New Zealand's Geo40 has developed proprietary technology to extract valuable minerals — first silica, then lithium — from geothermal brines that are otherwise treated as waste. Operating at Contact Energy's Ohaaki geothermal power station in the Taupo Volcanic Zone, Geo40's commercial silica recovery plant removes amorphous silica that would otherwise cause scaling and maintenance problems in geothermal infrastructure. The same platform is being extended to extract lithium using a proprietary GeoSieve direct lithium extraction (DLE) compound.
Geothermal brines contain dissolved minerals at concentrations that are economically interesting but technically challenging to extract. Geo40's sequential approach — remove problem silica first (solving an operational issue for geothermal plants while creating a valuable product), then extract lithium from the cleaned brine — creates a dual revenue stream while improving the efficiency of existing geothermal infrastructure.
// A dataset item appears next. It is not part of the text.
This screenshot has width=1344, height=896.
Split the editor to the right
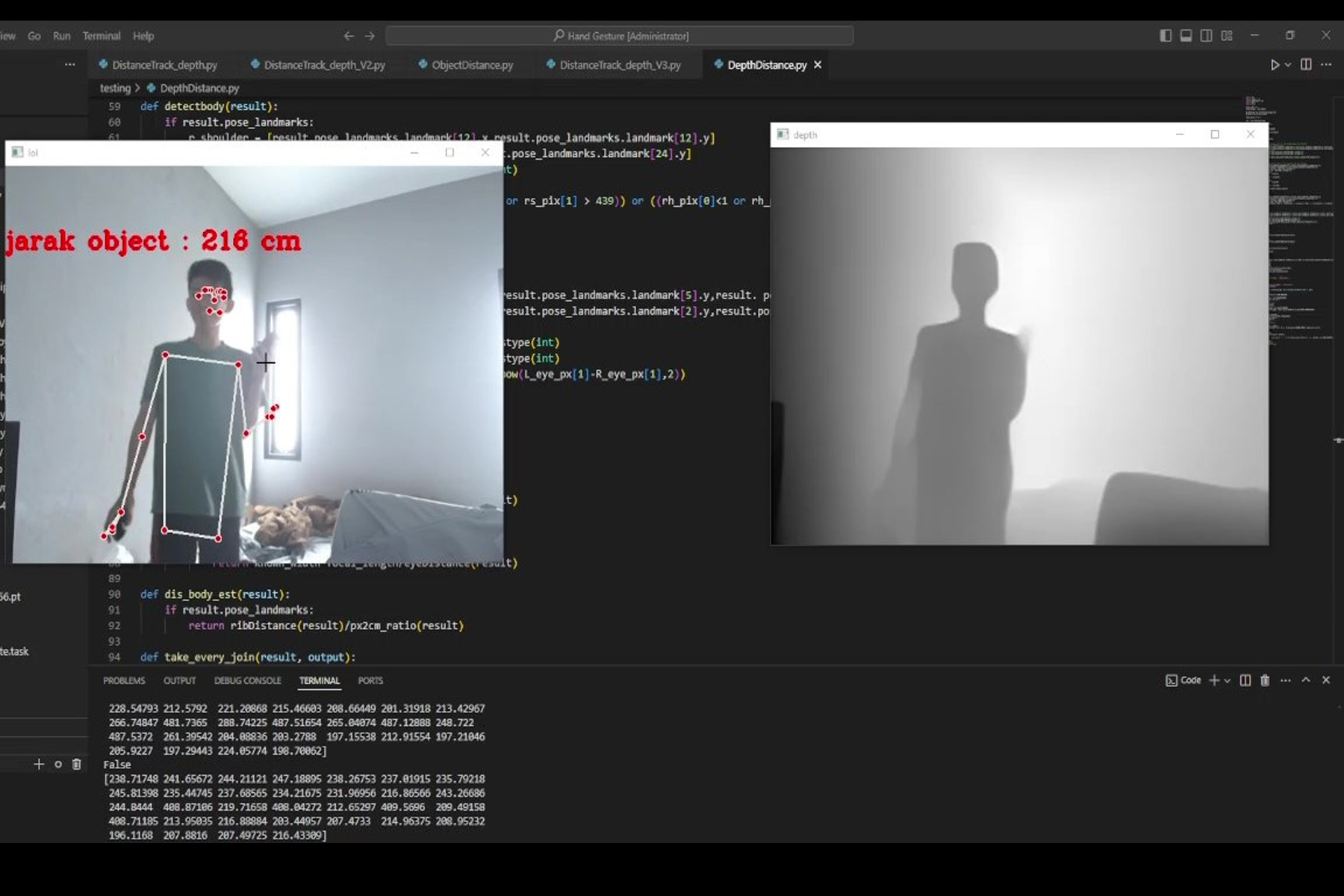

The NZ government funded NZ$2 million to scale up the lithium extraction technology.
This technology sits at the convergence of two strategic themes: New Zealand's geothermal energy leadership and the global scramble for lithium supply. If Geo40 can prove commercial lithium extraction from geothermal brines, the approach could be exported to any geothermal field worldwide — from Indonesia's vast geothermal resources to California's Salton Sea (where Controlled Thermal Resources is pursuing a similar concept). The circular economy logic — transforming a waste stream into critical battery minerals while improving existing infrastructure — is compelling for any nation with geothermal resources.